- **Aim of the task**: Somewhere below is a line with "[facebook] (7, 953)" and, later, a line with "Limpeza predial (155, 2450)"; repeat those two lines and all the lines between them, exactly as they are.

- **Records for processing**:

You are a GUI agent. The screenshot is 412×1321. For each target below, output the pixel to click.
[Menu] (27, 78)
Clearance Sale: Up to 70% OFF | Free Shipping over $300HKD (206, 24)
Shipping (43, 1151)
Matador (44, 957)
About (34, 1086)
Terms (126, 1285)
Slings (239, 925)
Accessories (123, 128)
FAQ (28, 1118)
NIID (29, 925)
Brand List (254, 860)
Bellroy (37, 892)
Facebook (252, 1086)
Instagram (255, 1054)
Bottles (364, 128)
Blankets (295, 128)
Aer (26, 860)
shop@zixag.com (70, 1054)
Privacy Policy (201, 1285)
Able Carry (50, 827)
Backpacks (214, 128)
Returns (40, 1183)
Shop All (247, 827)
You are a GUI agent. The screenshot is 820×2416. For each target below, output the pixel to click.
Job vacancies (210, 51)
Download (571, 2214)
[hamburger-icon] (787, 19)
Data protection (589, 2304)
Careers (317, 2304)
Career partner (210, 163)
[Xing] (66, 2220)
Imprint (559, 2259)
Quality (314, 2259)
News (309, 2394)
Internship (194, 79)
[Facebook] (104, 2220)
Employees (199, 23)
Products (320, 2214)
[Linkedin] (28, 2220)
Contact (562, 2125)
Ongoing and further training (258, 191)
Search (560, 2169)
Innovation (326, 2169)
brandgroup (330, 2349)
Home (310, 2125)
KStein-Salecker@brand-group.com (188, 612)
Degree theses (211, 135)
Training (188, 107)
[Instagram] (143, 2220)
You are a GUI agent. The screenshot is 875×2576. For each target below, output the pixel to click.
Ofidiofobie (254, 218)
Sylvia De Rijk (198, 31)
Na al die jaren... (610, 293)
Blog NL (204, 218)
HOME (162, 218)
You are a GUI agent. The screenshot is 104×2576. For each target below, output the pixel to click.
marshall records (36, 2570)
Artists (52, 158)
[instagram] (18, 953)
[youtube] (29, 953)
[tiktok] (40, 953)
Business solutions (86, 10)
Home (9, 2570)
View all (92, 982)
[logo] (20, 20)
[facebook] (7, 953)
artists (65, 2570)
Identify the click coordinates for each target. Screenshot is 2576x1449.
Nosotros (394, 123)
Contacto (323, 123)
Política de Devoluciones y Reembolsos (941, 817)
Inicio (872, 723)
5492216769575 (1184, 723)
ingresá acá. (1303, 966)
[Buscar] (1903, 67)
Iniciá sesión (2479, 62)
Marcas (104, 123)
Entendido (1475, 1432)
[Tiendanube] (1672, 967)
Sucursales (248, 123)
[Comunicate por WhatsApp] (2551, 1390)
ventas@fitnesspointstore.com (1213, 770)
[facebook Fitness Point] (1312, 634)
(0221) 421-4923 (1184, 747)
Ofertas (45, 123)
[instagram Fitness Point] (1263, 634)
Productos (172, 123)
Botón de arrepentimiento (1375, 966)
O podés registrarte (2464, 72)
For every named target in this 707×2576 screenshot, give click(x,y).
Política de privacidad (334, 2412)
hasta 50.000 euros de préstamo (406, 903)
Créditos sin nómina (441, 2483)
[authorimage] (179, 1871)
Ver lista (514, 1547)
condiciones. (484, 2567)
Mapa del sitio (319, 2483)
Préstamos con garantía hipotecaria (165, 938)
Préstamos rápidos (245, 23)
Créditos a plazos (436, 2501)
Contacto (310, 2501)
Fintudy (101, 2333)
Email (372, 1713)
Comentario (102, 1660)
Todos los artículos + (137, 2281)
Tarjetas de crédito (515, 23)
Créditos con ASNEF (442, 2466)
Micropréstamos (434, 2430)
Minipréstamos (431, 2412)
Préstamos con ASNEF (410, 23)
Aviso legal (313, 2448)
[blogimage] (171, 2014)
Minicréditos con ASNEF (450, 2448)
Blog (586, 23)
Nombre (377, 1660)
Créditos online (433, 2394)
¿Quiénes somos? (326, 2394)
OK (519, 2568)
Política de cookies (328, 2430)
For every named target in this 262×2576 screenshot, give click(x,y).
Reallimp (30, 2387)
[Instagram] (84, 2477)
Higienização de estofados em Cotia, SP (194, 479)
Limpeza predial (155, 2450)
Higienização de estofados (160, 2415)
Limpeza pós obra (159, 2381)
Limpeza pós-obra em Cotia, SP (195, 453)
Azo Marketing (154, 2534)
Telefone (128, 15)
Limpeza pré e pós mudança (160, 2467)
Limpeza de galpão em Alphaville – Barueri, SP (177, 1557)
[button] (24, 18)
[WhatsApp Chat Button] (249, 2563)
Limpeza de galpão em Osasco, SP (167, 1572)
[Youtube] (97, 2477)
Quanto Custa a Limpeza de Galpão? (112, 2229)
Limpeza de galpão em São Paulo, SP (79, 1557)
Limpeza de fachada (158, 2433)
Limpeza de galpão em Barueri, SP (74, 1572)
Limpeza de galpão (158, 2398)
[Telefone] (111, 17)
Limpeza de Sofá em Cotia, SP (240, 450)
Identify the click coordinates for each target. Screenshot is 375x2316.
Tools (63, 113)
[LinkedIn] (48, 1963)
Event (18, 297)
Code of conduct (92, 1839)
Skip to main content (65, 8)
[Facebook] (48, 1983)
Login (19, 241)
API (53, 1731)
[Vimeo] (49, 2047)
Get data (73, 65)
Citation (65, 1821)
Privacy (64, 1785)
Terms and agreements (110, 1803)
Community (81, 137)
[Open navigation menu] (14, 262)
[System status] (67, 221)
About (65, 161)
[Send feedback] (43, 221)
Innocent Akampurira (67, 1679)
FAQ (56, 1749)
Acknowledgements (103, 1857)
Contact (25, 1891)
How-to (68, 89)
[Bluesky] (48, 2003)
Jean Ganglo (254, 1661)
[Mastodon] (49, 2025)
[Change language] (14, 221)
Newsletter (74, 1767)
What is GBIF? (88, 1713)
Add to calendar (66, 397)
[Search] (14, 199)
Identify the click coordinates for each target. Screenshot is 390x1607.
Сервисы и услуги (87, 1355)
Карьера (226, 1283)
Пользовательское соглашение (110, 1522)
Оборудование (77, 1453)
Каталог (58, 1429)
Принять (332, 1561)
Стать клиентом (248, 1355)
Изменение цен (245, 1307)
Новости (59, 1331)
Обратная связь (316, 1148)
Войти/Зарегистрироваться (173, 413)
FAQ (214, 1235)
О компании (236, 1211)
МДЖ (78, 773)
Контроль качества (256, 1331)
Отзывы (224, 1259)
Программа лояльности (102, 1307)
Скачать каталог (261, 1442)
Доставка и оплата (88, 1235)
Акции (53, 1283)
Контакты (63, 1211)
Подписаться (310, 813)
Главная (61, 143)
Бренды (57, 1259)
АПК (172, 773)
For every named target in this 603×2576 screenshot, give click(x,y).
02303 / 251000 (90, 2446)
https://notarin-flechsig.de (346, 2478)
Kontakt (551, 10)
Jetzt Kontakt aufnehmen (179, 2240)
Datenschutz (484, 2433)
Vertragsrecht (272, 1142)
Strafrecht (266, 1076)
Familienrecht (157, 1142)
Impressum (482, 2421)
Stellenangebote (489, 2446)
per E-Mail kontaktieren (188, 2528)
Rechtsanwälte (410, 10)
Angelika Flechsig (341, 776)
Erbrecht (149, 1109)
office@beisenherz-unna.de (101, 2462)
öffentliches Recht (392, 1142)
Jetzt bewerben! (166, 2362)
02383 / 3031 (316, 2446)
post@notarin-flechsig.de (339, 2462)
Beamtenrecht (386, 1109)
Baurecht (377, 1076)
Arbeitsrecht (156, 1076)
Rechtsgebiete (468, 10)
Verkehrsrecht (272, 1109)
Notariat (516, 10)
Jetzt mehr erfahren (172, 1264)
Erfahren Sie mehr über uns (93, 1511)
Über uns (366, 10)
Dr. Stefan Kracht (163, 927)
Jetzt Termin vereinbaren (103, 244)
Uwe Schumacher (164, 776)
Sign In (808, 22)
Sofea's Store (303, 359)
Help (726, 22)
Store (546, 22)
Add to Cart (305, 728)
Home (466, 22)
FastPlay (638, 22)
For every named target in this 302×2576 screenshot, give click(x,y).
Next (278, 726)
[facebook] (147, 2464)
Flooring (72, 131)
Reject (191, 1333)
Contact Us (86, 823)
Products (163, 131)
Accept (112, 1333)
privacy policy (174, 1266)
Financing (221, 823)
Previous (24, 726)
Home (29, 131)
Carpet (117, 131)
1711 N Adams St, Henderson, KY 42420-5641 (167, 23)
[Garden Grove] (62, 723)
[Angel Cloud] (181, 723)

- **Task solution**:
[facebook] (7, 953)
artists (65, 2570)
Identify the click coordinates for each target. Screenshot is 2576x1449.
Nosotros (394, 123)
Contacto (323, 123)
Política de Devoluciones y Reembolsos (941, 817)
Inicio (872, 723)
5492216769575 (1184, 723)
ingresá acá. (1303, 966)
[Buscar] (1903, 67)
Iniciá sesión (2479, 62)
Marcas (104, 123)
Entendido (1475, 1432)
[Tiendanube] (1672, 967)
Sucursales (248, 123)
[Comunicate por WhatsApp] (2551, 1390)
ventas@fitnesspointstore.com (1213, 770)
[facebook Fitness Point] (1312, 634)
(0221) 421-4923 (1184, 747)
Ofertas (45, 123)
[instagram Fitness Point] (1263, 634)
Productos (172, 123)
Botón de arrepentimiento (1375, 966)
O podés registrarte (2464, 72)
For every named target in this 707×2576 screenshot, give click(x,y).
Política de privacidad (334, 2412)
hasta 50.000 euros de préstamo (406, 903)
Créditos sin nómina (441, 2483)
[authorimage] (179, 1871)
Ver lista (514, 1547)
condiciones. (484, 2567)
Mapa del sitio (319, 2483)
Préstamos con garantía hipotecaria (165, 938)
Préstamos rápidos (245, 23)
Créditos a plazos (436, 2501)
Contacto (310, 2501)
Fintudy (101, 2333)
Email (372, 1713)
Comentario (102, 1660)
Todos los artículos + (137, 2281)
Tarjetas de crédito (515, 23)
Créditos con ASNEF (442, 2466)
Micropréstamos (434, 2430)
Minipréstamos (431, 2412)
Préstamos con ASNEF (410, 23)
Aviso legal (313, 2448)
[blogimage] (171, 2014)
Minicréditos con ASNEF (450, 2448)
Blog (586, 23)
Nombre (377, 1660)
Créditos online (433, 2394)
¿Quiénes somos? (326, 2394)
OK (519, 2568)
Política de cookies (328, 2430)
For every named target in this 262×2576 screenshot, give click(x,y).
Reallimp (30, 2387)
[Instagram] (84, 2477)
Higienização de estofados em Cotia, SP (194, 479)
Limpeza predial (155, 2450)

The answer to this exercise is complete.